- _Work to complete_: What is needed is an exact copy of the records below, minus any pictures.

- _Dataset content_:
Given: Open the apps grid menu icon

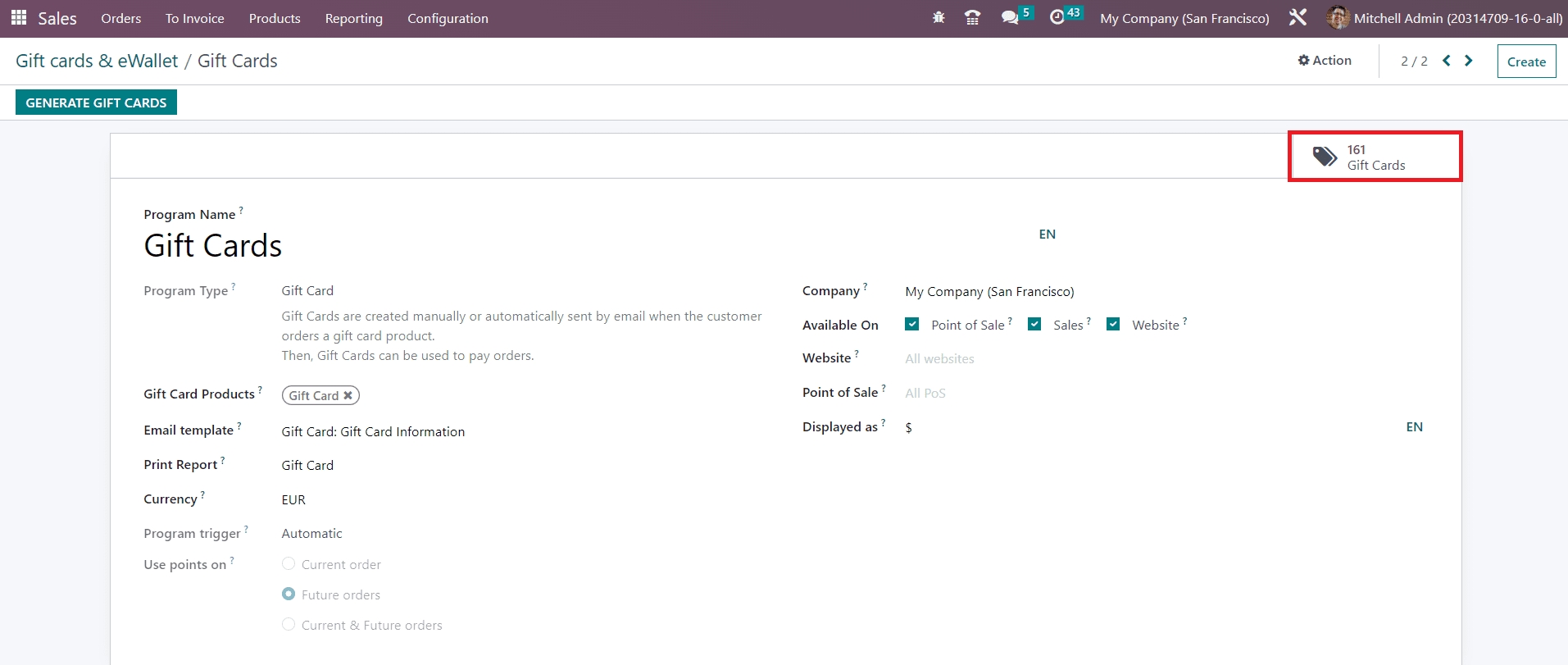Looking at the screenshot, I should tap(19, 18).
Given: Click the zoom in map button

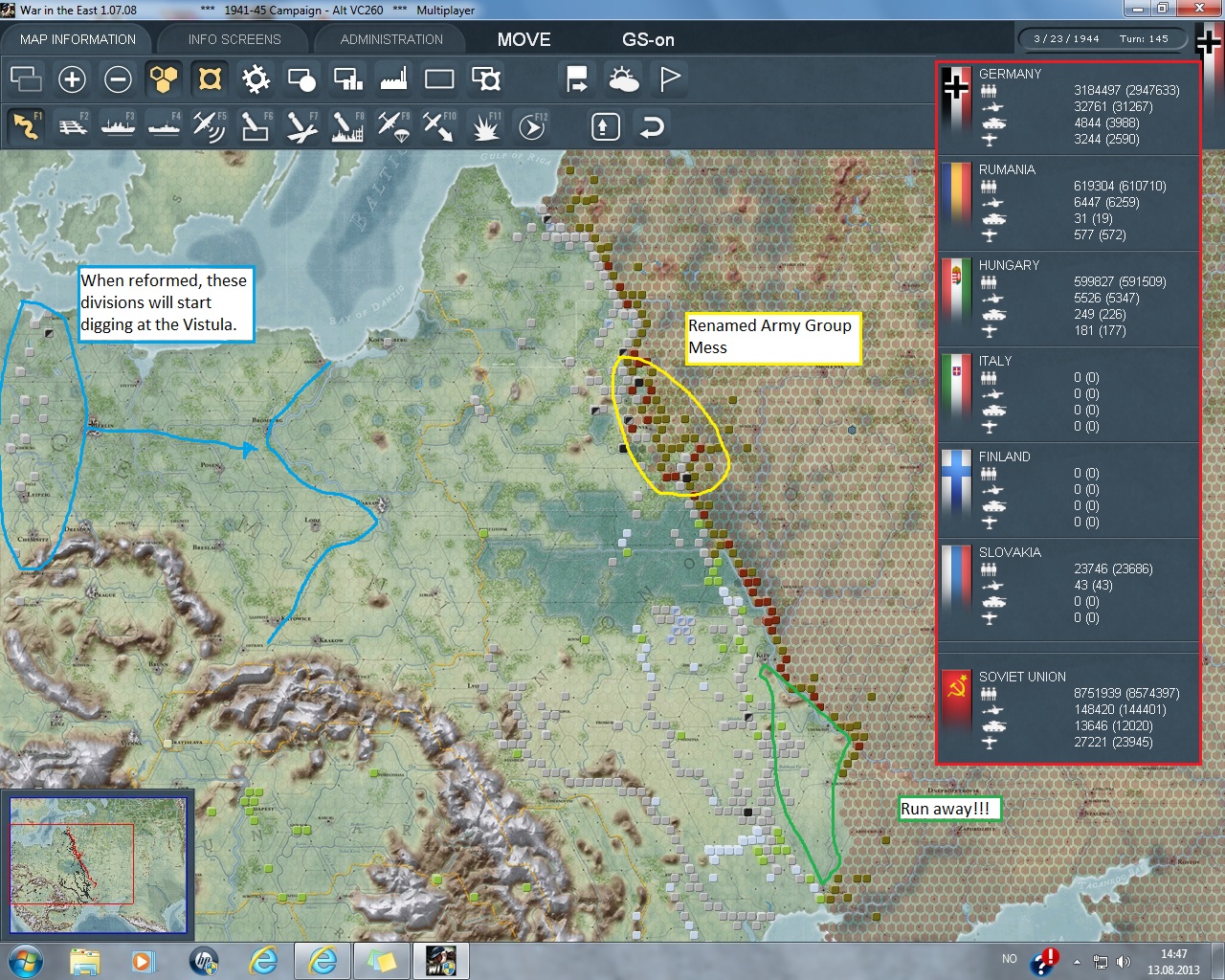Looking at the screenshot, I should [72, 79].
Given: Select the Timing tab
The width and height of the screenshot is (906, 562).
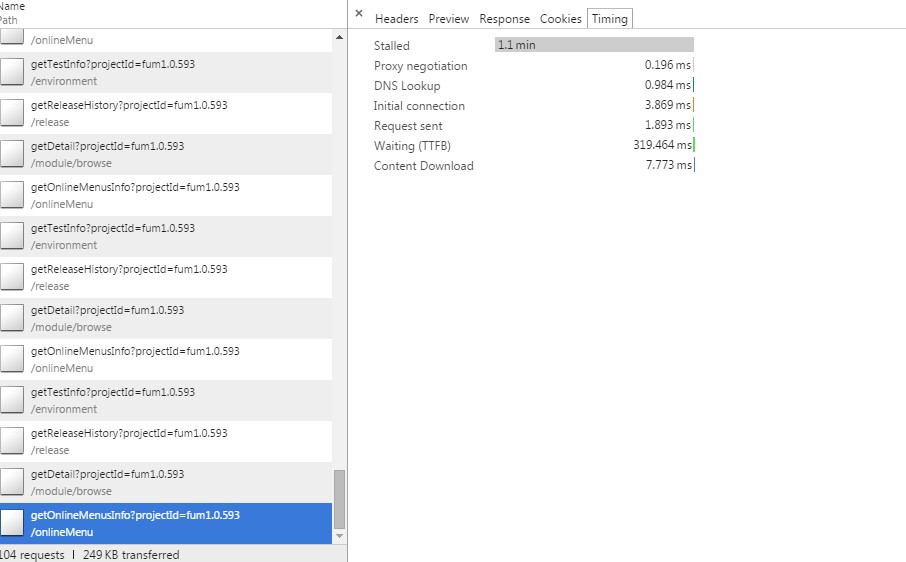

- _Solution for this task_:
Given: Open the apps grid menu icon

Looking at the screenshot, I should tap(19, 18).
Given: Click the zoom in map button

Looking at the screenshot, I should [72, 79].
Given: Select the Timing tab
The width and height of the screenshot is (906, 562).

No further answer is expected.